Haecker explained the different types of abuse filed in a police report: Class C, Class A misdemeanor and felony, which is considered assault with a deadly weapon or strangling the victim and blocking the airway.

“Forty percent of women who had been strangled will experience a stroke,” she said.

Haecker said 1 in 4 women will experience domestic violence, 74 percent of Texans have experienced domestic violence, and from July to September, 909 cases were reported in Tarrant County.

NW student Haley Haskins spoke out about her experience with domestic violence.

Haskins said after her then-boyfriend kicked her out of their apartment, she returned to get some of her mail.
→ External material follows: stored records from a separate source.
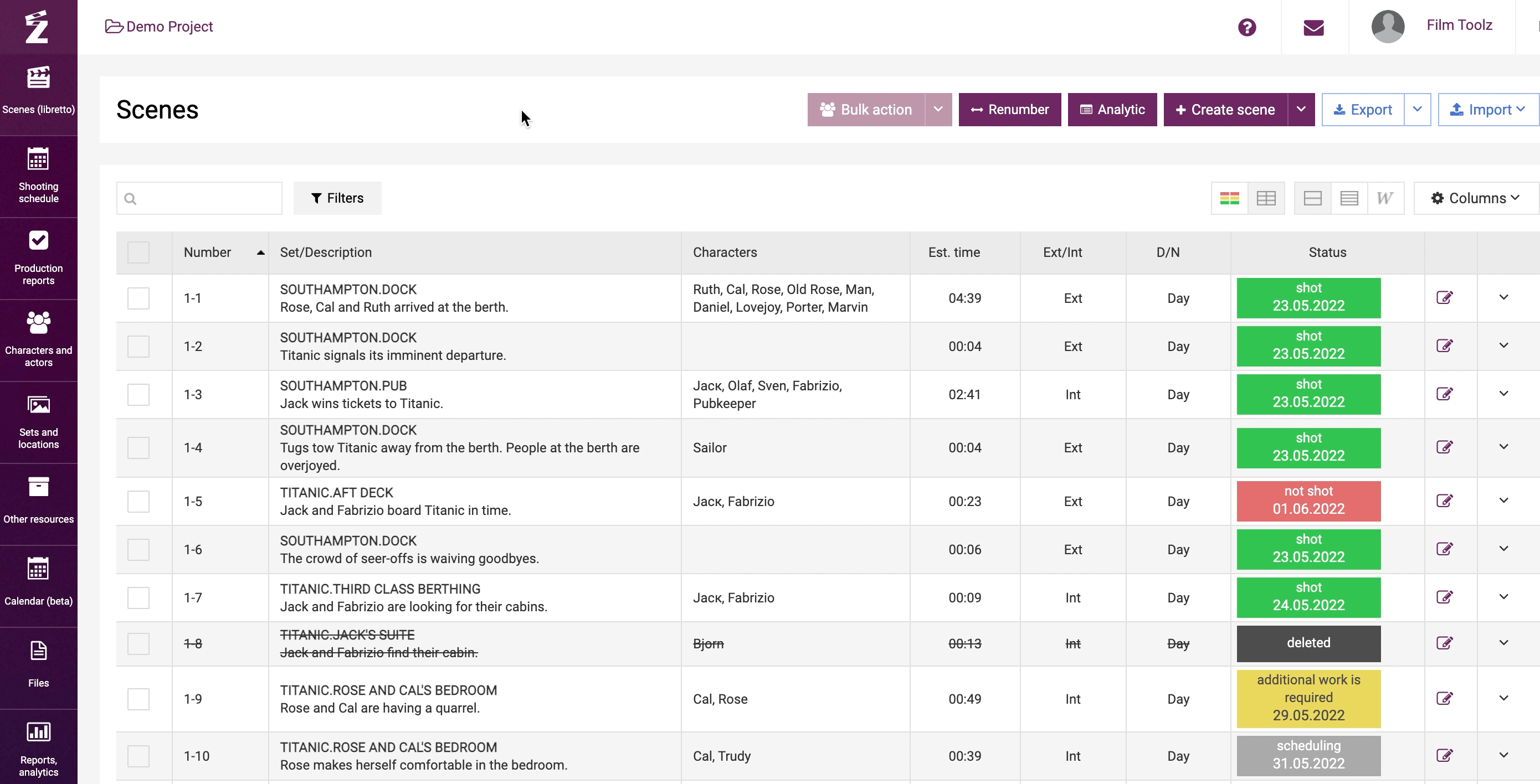Screen dimensions: 1540x784
Task: Go to Shooting schedule in sidebar
Action: (x=38, y=176)
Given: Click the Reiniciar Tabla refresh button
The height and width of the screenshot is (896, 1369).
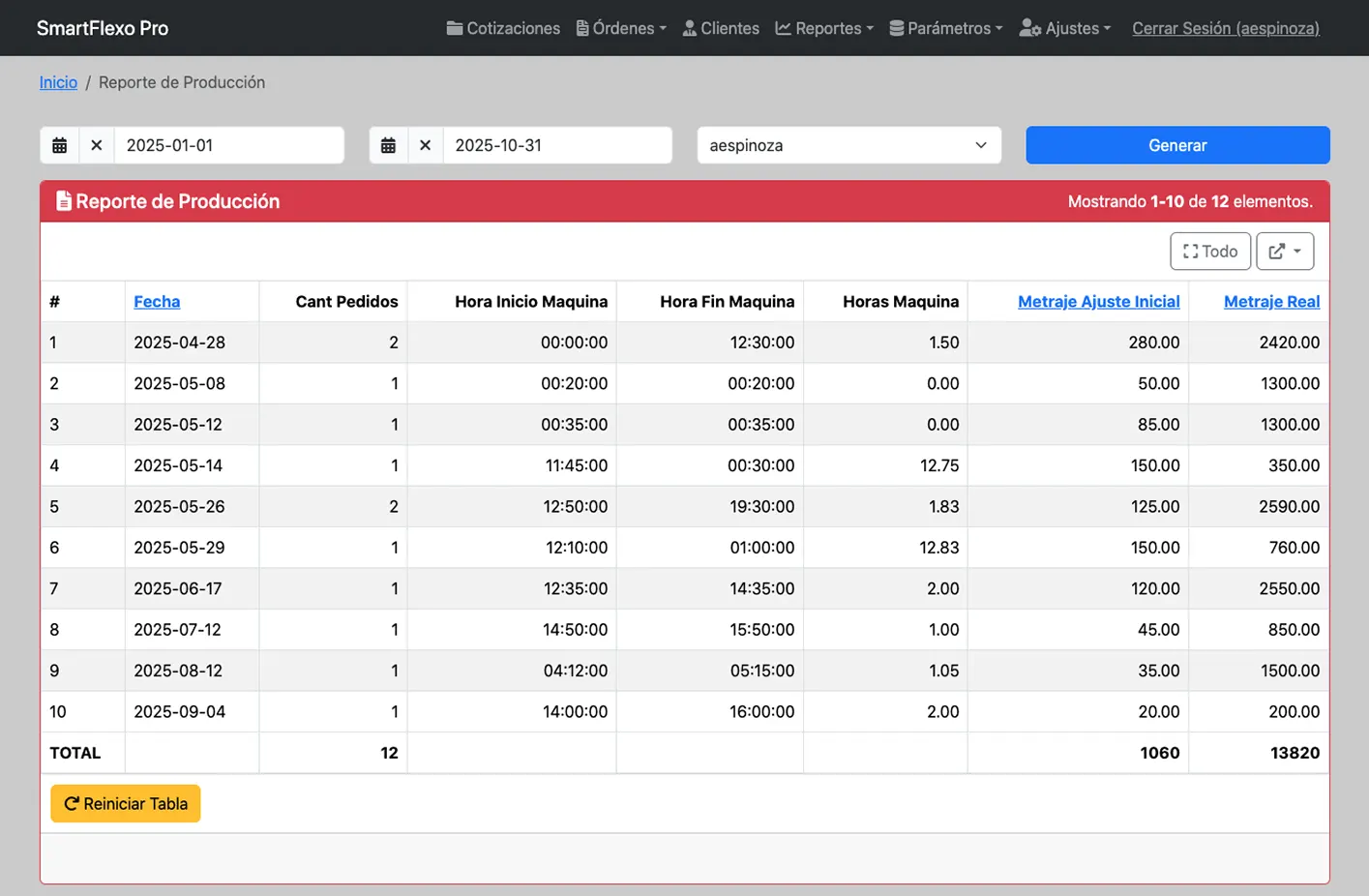Looking at the screenshot, I should click(126, 803).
He hit her in the back of the head with a beer bottle, beat her up and pushed her down a stairwell.

Haskins said she was scared, but she called 911 before he broke her phone.

When police arrived at the scene, Haskins said her abuser denied he had ever touched her.

Crying, Haskins looked at Haecker and said, “I need help.”

Haecker told her that she wasn’t getting enough help from the police because they weren’t listening as much as they needed to.

After the workshop, Haskins said she felt better and will get the help she needs.

Haecker also had brochures and contact information available for the students to pick up.

NW student Angela Youngblood said she has experienced domestic violence as well.

“I feel better now that I have information on where I can go for help,” she said.